Early on, Lawrence Livermore and Los Alamos operated the world’s most-powerful supercomputers. Those computers were running non-stop — and the big weapons 'design' codes had top priority ownership; however, there also was some substantial time set aside for pure scientific research at the Lab. But the competition for these science allocations was just as intense and competitive as was the competition for computer time between the design code physicists — so it was hard for everyone to ever get "enough" time on the big machines.
“Computer time was extremely valuable,” Alder said. “It was that hard. At times, we were ‘stealing’ machine time from the weapons physicists when they scratched their heads; we were gathering statistics from the Monte Carlo method.”
Alder and his colleagues found that they could rebuild physics codes to use the machine more efficiently by running the calculations on previously unused small blocks of space. Big codes didn't need or weren't able to fit into these smaller chunks. That’s where Alder and his colleagues stepped in, aided by the fact that his codes were based on a repetitive calculation that could stop, start, expand or contract in a straightforward way.

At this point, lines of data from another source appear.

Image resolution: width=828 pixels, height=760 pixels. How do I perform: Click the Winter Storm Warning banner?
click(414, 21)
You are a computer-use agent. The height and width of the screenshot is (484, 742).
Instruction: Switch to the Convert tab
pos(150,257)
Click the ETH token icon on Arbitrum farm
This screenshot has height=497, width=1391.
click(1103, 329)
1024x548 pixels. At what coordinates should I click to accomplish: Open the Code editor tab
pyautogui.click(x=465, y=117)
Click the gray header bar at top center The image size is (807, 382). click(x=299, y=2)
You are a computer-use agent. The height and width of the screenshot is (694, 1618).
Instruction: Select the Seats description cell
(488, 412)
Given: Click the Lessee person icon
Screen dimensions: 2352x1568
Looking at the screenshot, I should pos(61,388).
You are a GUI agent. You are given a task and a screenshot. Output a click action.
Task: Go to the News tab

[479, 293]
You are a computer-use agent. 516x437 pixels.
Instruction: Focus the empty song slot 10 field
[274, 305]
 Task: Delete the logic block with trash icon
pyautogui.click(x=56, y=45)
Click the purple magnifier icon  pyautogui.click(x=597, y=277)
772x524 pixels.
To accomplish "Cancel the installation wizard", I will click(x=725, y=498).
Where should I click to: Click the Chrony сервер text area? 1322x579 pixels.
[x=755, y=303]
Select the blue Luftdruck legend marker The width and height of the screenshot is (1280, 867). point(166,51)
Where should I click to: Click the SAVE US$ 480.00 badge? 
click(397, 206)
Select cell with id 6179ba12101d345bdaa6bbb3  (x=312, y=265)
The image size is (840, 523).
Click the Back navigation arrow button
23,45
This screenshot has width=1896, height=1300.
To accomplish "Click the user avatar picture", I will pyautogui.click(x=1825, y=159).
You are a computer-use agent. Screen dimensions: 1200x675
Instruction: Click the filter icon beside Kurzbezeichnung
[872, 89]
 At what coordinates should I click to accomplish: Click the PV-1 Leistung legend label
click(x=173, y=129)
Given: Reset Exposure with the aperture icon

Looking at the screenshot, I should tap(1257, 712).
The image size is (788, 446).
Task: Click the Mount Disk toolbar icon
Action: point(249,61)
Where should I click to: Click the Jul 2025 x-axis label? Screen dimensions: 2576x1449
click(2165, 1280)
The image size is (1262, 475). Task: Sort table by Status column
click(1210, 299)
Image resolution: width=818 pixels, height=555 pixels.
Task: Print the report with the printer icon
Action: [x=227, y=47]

“In modern parlance it was a huge win-win. The weapons codes were unaffected and Alder’s group could carry out the many hours of computation that were needed to produce outstanding research results,” said Bruce Tarter, who was head of Alder’s Division (Theoretical Physics) in the late 1970s.
Alder at work
In 2009, Alder received the National Medal of Science, the highest honor bestowed by the U.S. government on scientists, engineers and inventors. The National Medal of Science was created by statute in 1959 and is administered for the White House by the National Science Foundation. Awarded annually, the medal recognizes individuals who have made outstanding contributions to science and engineering. In 1970, Alder was elected a member of the National Academy of Sciences. In 2008, he was inducted into the American Academy of Arts and Sciences.
“Berni's scientific passion and insights are extraordinary, and he is very generous in helping to develop the careers of young scientists and engineers,” said Todd Weisgraber, who worked with Alder on a project to investigate the origins of turbulence and would meet him for lunch regularly. “He is a terrific person and I am honored to work with him. Berni is also a living historical record of the Laboratory, and I always enjoyed learning about the Lab's past and its contributions to science. “
Alder still works at the Laboratory, coming in twice a week in the afternoons, working on advancing the same research that he started 60 years ago..
“It’s fun,” Alder said of continuing to work on molecular dynamics and the Monte Carlo technique. “It’s the most interesting thing to do.”